*** DOCUMENT EXTRACT Section Begins ***
Collins J as a long-standing administrative law judge in a short ex tempore judgment identified the issue; identified that the LAA must act reasonably and showed why they had not. Their decision to refuse to do what the district judge had ordered was quashed.

In doing so he cited, in clear and simple terms, the then President of the Family Division (Sir Nicholas Wall) in emphasising that it is the duty of the judge to define the extent of expert evidence (A Local Authority v S & others [2012] EWHC 1442 (Fam), [2012] 1 WLR 3098); and that the LAA may control the budget as defined by the court (para [10]); but that it may only do so in reasoned terms:

[12] It must be recognised that the defendant is entitled to question and if persuaded that the payment for which approval is sought is excessive to refuse to accept it. But it must act in a reasonable way. The President gave guidance in the S case in Paragraph 45. He noted that the Court, not the parties, was responsible for making an order that experts be instructed and it was for the court to give reasons why such an order should be made. The parties' agreement to the making of such an order does not relieve the judge of the obligation to decide for himself or herself whether such an order is necessary...
*** DOCUMENT EXTRACT Section Ends ***
*** GIVEN ENTRIES Section Begins ***
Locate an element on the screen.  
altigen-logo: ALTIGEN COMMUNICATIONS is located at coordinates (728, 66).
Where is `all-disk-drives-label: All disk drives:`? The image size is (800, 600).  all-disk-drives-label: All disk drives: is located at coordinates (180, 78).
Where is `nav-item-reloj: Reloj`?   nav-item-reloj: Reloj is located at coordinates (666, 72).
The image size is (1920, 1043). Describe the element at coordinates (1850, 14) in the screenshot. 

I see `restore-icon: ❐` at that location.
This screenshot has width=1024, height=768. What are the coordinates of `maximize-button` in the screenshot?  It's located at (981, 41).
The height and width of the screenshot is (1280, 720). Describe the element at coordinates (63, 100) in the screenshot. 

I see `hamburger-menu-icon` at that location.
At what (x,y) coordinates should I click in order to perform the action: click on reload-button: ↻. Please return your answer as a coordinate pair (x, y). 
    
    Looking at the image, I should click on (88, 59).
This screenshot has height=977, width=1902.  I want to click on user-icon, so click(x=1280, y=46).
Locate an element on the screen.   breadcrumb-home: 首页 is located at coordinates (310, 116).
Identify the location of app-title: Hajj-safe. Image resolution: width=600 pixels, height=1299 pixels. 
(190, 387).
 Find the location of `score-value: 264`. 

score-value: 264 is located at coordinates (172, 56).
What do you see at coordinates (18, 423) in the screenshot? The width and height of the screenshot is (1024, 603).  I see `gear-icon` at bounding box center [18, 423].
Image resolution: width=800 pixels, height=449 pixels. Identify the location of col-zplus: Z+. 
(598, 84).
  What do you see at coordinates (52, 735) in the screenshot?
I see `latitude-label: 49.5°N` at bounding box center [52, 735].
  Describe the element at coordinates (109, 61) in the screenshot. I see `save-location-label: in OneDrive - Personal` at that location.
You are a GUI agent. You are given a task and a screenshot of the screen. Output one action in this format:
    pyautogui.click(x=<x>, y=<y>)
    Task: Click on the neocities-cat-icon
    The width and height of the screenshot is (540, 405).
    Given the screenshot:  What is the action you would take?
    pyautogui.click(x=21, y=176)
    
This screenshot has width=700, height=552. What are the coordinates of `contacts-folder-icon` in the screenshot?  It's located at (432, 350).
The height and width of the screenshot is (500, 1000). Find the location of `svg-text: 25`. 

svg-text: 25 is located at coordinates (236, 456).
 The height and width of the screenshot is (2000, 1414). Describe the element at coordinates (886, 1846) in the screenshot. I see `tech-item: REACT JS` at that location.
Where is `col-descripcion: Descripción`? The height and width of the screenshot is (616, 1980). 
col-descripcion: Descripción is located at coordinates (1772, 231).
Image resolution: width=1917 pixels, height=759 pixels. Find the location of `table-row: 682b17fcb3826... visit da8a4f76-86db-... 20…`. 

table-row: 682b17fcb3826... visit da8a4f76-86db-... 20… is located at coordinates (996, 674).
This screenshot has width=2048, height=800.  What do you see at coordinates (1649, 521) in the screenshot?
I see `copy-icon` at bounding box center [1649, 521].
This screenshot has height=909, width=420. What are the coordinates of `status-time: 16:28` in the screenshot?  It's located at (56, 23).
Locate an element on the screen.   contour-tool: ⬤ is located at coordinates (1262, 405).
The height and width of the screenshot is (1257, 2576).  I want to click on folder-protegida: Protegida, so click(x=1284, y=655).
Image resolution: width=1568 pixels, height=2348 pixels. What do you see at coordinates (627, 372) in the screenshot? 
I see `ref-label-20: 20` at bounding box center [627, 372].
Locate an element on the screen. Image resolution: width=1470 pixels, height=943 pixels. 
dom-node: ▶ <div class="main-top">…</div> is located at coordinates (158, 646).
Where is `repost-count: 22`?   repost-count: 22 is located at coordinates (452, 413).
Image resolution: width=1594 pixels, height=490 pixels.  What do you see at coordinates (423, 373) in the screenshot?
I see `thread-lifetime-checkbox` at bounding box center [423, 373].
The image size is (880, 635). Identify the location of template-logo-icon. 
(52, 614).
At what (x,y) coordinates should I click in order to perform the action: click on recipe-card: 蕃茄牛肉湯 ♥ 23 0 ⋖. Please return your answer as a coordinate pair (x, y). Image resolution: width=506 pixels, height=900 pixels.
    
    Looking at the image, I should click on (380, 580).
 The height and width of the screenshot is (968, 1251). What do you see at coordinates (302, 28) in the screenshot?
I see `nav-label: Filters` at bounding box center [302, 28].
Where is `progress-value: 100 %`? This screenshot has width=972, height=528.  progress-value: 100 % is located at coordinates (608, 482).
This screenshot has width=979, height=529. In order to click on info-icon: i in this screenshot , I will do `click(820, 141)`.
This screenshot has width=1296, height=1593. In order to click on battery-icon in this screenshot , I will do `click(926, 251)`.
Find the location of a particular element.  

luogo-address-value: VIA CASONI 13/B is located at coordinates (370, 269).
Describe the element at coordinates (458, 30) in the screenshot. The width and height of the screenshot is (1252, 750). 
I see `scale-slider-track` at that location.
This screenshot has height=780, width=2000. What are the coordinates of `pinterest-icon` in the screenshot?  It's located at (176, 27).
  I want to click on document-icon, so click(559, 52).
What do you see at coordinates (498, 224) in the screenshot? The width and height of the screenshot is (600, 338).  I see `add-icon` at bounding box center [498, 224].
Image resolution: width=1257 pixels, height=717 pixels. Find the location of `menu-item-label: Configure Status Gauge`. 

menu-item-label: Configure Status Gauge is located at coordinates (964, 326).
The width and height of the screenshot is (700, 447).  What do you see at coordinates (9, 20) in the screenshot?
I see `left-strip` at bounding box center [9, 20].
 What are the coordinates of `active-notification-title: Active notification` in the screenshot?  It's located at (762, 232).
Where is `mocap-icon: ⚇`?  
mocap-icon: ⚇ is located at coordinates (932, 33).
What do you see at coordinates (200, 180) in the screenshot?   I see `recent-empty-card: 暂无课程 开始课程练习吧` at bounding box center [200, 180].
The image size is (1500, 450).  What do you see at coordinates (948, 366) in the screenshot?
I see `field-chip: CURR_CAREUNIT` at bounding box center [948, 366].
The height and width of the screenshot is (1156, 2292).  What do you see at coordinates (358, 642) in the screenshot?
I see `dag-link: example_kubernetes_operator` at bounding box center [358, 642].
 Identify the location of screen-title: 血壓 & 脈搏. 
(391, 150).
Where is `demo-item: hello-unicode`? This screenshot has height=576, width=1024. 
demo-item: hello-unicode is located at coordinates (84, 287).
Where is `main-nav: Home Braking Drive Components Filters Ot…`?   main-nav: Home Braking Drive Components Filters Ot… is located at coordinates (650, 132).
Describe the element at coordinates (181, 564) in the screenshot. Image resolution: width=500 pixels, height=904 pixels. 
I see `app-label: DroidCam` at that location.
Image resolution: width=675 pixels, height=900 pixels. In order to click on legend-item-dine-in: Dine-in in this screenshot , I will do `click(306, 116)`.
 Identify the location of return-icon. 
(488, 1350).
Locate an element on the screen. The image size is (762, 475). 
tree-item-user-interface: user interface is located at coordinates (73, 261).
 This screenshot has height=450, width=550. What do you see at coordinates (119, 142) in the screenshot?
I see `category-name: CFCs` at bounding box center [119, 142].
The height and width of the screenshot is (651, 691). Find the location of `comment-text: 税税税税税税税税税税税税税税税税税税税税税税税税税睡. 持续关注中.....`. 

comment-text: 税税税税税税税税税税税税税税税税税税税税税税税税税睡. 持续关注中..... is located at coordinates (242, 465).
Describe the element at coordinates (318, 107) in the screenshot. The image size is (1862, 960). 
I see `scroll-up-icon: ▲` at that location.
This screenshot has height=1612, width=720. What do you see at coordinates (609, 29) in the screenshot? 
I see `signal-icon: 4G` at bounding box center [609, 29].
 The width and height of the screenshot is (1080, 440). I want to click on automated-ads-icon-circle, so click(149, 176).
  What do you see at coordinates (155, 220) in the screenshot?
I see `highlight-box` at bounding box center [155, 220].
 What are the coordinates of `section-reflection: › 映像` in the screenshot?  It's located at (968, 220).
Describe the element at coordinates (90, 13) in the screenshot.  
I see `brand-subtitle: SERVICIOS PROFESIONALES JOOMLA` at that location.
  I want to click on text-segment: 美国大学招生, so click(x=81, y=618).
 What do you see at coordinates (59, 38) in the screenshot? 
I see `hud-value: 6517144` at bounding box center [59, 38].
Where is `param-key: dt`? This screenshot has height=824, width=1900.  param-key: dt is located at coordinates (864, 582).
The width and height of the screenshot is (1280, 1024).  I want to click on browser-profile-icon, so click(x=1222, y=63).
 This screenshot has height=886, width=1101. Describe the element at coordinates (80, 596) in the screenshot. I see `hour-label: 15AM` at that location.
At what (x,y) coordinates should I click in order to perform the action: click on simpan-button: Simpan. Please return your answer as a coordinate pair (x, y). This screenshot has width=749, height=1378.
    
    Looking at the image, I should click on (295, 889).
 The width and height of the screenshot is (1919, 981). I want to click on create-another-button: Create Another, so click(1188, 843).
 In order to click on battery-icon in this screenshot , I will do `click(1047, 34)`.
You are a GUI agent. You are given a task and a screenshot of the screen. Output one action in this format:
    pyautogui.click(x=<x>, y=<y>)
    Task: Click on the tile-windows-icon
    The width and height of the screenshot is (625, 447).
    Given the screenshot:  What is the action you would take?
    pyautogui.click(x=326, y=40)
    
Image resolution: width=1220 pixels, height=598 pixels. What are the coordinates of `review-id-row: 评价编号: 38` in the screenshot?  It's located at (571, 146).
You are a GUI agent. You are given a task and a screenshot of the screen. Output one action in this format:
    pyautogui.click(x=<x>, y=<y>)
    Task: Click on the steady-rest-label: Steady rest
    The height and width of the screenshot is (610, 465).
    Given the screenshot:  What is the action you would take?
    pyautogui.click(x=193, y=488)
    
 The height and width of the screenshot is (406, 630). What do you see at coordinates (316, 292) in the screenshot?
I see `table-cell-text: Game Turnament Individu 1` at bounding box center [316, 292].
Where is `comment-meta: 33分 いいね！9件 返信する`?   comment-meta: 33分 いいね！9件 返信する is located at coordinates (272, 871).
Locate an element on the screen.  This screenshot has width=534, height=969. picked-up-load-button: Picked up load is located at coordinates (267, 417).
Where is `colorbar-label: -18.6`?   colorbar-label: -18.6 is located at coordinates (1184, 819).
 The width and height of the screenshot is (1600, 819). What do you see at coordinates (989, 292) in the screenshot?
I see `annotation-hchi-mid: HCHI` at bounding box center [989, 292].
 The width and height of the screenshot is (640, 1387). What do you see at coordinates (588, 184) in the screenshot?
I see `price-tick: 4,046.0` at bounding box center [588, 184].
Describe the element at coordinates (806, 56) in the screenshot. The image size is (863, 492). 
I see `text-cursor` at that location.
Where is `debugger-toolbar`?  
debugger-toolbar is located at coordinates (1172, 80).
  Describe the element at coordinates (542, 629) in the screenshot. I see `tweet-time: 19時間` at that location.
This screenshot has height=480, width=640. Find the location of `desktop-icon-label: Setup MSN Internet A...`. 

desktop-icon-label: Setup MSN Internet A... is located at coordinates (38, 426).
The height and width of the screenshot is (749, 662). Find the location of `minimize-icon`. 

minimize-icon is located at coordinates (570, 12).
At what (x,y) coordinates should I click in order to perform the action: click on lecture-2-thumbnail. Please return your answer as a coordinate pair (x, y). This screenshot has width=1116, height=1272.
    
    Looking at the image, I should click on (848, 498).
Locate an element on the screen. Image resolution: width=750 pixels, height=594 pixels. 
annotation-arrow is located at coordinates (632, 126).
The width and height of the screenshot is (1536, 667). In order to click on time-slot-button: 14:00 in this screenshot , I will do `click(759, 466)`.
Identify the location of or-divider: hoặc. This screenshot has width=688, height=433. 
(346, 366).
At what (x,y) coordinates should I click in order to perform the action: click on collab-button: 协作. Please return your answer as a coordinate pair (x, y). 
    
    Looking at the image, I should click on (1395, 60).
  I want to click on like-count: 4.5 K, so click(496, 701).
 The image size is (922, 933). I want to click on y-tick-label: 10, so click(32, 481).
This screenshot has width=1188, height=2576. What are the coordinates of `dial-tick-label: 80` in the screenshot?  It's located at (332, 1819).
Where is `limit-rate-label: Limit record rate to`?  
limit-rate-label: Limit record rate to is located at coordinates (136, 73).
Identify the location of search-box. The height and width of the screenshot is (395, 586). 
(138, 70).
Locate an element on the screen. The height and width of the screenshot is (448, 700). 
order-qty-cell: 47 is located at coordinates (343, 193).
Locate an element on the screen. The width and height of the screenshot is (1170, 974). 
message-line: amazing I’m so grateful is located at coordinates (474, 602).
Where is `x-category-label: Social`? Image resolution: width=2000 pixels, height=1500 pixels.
*** GIVEN ENTRIES Section Ends ***
## PROBLEM TO WORK ON:
Reproduce word for word the part of the LAA judgment text above that opens with the words containing "[12] It must" and closes with "order is necessary...".

## SOLUTION TO THIS EXERCISE:
[12] It must be recognised that the defendant is entitled to question and if persuaded that the payment for which approval is sought is excessive to refuse to accept it. But it must act in a reasonable way. The President gave guidance in the S case in Paragraph 45. He noted that the Court, not the parties, was responsible for making an order that experts be instructed and it was for the court to give reasons why such an order should be made. The parties' agreement to the making of such an order does not relieve the judge of the obligation to decide for himself or herself whether such an order is necessary...